Published January 3, 2014 12:43PM (EST)

               (<a href=''>Ryan Rodrick Beiler</a>, <a href=''>jeka84</a> via <a href=''>Shutterstock</a>/Salon)
(Ryan Rodrick Beiler, jeka84 via Shutterstock/Salon)

Visual artist Adam J. Manley says December is his favorite month. But this year's holiday season proved bumpy. On Dec. 21, moments after Manley uploaded a video titled "Winter Solstice" to YouTube, he was hit by a copyright claim delivered by YouTube's automated Content ID system. His violation? An a cappella version of "Silent Night."

When a Content ID copyright claims kicks in, the revenue from any ads that appear on a video is diverted from the creator of the video to the copyright claimant. Since as far back as 2007 Content ID has been the clever, innovative way YouTube has resolved the clash between anarchic user-generated content and corporate concerns about piracy and copyright violation.

But in this particular instance, the money grab was fraudulent. "Silent Night," originally written in 1818, is in the public domain. Manley immediately disputed the claim. It was promptly dropped, after which Manley "re-monetized" the video. Time was of the essence! The window to cash in on a Winter Solstice-themed video closes pretty quickly once the days start getting longer again.

But that wasn't the end of it. The next morning --

...I woke to find my video had been de-monetized again. Once again, YouTube’s automatic Content ID system had decided that my rendition of a public domain song belonged to someone else. This time, it was three claims at once, all from major record labels: BMG, Warner/Chappell, and Universal Music Publishing Group.

Three of the biggest music publishers in the world had all made completely bogus claims on Manley's rendition of "Silent Night." Google's much-vaunted system for policing copyright violations was being systematically abused by agile, well-financed entertainment corporations.

And in that anecdote there is a warning we need to hear. In a world where every step we take is increasingly mediated by digital networks and devices, we are going to increasingly find ourselves governed by automated software regimes. Call it "algorithmic regulation" or "embedded governance" or "automated law enforcement," these built-in systems are sure to become ubiquitous. They will be watching for stock market fraud and issuing speeding tickets. They will doubtless be quicker to act, more all-seeing and less forgiving than the human-populated bureaucracies that preceded them.
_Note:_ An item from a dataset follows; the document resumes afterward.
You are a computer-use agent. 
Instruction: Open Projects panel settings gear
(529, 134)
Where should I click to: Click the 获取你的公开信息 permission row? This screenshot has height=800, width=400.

Advocates of greater bureaucratic efficiency may well be happier in an algorithmically regulated future. But Adam Manley's example raises a serious question that has a pretty obvious answer. When the network automatically delivers its ruling, who will be better positioned to contest the inevitable miscarriages of justice sure to follow? The little guy, or the well-capitalized corporation?

* * *

Algorithmic regulation fans look at our current regulatory system and law enforcement regimes and see a broken mishmash. Laws are outdated, and their application is inadequately funded and clumsily enforced. Google's Content ID is a promising example, they argue, of a better way forward. Imagine, suggests computer books publisher and Web 2.0 evangelist Tim O'Reilly, a financial system regulatory scheme that automatically punished fraud, just like Content ID spotlights copyright violation, or Gmail targets spam.

Consider financial markets. New financial instruments are invented every day and implemented by algorithms that trade at electronic speed. How can these instruments be regulated except by programs and algorithms that track and manage them in their native element in much the same way that Google’s search quality algorithms, Google’s “regulations”, manage the constant attempts of spammers and black hat SEO experts to game the system?

...[W]hen Google discovers via algorithmic means that a new kind of spam is damaging search results, they quickly change the rules to limit the effect of those bad actors. We need to find more ways to make the consequences of bad action systemic, rather than subject to haphazard enforcement.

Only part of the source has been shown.